Your task
Up to and including the line with "[button] (62, 218)", restate the material below word for word, beginning with its first line.
· · · · ·
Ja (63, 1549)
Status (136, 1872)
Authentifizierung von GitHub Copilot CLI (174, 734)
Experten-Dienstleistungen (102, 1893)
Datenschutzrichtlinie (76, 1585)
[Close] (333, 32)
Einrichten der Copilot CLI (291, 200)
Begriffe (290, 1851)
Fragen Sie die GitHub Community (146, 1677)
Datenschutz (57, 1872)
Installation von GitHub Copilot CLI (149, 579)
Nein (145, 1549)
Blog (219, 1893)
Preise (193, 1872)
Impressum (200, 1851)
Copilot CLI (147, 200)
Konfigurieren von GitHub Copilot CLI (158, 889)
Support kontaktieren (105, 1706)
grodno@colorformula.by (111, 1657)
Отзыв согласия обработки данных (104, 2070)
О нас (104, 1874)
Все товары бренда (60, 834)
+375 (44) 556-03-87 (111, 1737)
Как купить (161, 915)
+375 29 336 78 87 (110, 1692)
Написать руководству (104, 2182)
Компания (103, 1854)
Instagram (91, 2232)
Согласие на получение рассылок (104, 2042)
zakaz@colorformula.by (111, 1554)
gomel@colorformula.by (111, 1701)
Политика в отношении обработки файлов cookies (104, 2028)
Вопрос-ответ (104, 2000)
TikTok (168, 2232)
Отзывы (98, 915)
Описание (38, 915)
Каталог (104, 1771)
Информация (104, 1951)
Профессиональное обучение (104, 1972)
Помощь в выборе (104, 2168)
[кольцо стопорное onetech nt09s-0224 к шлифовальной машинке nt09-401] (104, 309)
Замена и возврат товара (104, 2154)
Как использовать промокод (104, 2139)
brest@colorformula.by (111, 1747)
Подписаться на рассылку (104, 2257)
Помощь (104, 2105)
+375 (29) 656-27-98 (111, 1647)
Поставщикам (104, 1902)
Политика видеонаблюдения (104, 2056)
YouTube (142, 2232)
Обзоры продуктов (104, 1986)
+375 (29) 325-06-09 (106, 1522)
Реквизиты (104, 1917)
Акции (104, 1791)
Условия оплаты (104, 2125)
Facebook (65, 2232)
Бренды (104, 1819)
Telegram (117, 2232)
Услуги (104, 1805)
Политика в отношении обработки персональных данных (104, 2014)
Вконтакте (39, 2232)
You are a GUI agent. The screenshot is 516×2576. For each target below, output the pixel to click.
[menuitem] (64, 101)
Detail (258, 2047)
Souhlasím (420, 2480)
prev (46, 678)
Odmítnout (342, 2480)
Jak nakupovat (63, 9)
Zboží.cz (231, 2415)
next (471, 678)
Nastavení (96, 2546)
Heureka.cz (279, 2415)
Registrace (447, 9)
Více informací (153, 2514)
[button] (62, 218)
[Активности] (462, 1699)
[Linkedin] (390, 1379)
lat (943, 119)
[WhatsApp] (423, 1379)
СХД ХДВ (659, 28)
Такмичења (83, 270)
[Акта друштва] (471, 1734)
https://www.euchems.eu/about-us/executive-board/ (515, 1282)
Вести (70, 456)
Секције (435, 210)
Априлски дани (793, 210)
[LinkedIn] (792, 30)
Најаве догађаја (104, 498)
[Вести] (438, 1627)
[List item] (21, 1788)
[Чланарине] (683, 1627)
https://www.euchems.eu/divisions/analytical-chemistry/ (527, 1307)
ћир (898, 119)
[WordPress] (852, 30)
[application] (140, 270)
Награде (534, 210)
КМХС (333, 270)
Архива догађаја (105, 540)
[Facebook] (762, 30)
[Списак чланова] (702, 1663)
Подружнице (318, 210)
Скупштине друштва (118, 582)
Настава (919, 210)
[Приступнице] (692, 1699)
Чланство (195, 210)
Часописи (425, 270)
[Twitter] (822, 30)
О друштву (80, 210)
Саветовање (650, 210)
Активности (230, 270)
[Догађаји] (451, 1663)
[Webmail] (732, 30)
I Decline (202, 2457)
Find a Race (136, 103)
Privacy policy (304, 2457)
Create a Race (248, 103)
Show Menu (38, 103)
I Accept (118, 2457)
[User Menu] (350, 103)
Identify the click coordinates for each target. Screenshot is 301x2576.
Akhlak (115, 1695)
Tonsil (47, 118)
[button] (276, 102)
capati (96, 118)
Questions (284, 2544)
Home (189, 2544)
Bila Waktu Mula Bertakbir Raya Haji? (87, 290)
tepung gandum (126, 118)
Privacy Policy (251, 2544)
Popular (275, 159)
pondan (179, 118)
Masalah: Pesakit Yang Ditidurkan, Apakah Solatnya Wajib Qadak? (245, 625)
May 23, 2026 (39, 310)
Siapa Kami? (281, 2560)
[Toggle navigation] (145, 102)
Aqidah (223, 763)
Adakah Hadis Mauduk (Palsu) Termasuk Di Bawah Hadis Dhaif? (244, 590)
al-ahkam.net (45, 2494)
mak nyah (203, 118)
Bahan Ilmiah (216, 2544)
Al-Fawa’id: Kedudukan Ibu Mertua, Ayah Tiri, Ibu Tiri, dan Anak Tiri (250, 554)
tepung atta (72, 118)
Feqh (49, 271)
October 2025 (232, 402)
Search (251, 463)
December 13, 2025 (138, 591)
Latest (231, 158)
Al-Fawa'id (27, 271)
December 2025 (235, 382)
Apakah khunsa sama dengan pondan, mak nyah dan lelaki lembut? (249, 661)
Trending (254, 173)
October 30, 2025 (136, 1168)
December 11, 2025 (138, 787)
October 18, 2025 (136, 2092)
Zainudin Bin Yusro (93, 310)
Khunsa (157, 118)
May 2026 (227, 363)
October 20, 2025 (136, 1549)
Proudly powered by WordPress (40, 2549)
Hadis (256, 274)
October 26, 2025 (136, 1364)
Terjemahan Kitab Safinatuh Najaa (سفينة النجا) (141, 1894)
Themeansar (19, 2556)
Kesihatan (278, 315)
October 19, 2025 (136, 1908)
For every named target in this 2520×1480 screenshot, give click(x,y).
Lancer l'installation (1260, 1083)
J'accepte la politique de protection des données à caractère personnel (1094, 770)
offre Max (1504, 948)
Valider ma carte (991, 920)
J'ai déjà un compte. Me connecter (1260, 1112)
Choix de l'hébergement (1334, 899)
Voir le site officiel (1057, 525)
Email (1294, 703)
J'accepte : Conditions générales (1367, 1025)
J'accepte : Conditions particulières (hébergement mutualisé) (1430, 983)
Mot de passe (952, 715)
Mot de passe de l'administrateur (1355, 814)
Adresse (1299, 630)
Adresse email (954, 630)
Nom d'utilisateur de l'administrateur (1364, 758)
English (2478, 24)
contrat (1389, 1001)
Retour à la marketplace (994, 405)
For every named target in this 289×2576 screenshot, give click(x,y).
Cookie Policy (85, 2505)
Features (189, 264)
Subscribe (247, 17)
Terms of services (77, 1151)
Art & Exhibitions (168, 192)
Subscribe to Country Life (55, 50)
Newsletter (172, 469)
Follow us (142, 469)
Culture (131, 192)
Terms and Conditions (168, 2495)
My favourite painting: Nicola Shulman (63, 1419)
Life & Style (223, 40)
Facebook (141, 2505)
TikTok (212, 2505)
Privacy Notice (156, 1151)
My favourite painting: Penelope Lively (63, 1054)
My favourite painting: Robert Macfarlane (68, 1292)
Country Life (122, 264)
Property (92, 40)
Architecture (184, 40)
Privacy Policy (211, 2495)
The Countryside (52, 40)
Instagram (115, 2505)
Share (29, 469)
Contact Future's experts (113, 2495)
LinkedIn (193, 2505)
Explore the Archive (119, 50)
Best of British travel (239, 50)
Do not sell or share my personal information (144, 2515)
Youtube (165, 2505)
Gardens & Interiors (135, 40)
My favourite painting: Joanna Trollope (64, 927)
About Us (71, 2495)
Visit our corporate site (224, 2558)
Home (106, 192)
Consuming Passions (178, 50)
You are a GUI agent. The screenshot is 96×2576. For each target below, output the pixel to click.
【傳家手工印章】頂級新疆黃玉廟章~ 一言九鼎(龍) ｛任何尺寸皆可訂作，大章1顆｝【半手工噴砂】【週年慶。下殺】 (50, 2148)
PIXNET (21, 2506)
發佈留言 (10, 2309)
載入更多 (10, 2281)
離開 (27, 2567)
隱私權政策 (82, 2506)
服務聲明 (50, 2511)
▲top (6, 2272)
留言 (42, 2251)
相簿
· · · · ·
Answer to this problem
Ja (63, 1549)
Status (136, 1872)
Authentifizierung von GitHub Copilot CLI (174, 734)
Experten-Dienstleistungen (102, 1893)
Datenschutzrichtlinie (76, 1585)
[Close] (333, 32)
Einrichten der Copilot CLI (291, 200)
Begriffe (290, 1851)
Fragen Sie die GitHub Community (146, 1677)
Datenschutz (57, 1872)
Installation von GitHub Copilot CLI (149, 579)
Nein (145, 1549)
Blog (219, 1893)
Preise (193, 1872)
Impressum (200, 1851)
Copilot CLI (147, 200)
Konfigurieren von GitHub Copilot CLI (158, 889)
Support kontaktieren (105, 1706)
grodno@colorformula.by (111, 1657)
Отзыв согласия обработки данных (104, 2070)
О нас (104, 1874)
Все товары бренда (60, 834)
+375 (44) 556-03-87 (111, 1737)
Как купить (161, 915)
+375 29 336 78 87 (110, 1692)
Написать руководству (104, 2182)
Компания (103, 1854)
Instagram (91, 2232)
Согласие на получение рассылок (104, 2042)
zakaz@colorformula.by (111, 1554)
gomel@colorformula.by (111, 1701)
Политика в отношении обработки файлов cookies (104, 2028)
Вопрос-ответ (104, 2000)
TikTok (168, 2232)
Отзывы (98, 915)
Описание (38, 915)
Каталог (104, 1771)
Информация (104, 1951)
Профессиональное обучение (104, 1972)
Помощь в выборе (104, 2168)
[кольцо стопорное onetech nt09s-0224 к шлифовальной машинке nt09-401] (104, 309)
Замена и возврат товара (104, 2154)
Как использовать промокод (104, 2139)
brest@colorformula.by (111, 1747)
Подписаться на рассылку (104, 2257)
Помощь (104, 2105)
+375 (29) 656-27-98 (111, 1647)
Поставщикам (104, 1902)
Политика видеонаблюдения (104, 2056)
YouTube (142, 2232)
Обзоры продуктов (104, 1986)
+375 (29) 325-06-09 (106, 1522)
Реквизиты (104, 1917)
Акции (104, 1791)
Условия оплаты (104, 2125)
Facebook (65, 2232)
Бренды (104, 1819)
Telegram (117, 2232)
Услуги (104, 1805)
Политика в отношении обработки персональных данных (104, 2014)
Вконтакте (39, 2232)
You are a GUI agent. The screenshot is 516×2576. For each target below, output the pixel to click.
[menuitem] (64, 101)
Detail (258, 2047)
Souhlasím (420, 2480)
prev (46, 678)
Odmítnout (342, 2480)
Jak nakupovat (63, 9)
Zboží.cz (231, 2415)
next (471, 678)
Nastavení (96, 2546)
Heureka.cz (279, 2415)
Registrace (447, 9)
Více informací (153, 2514)
[button] (62, 218)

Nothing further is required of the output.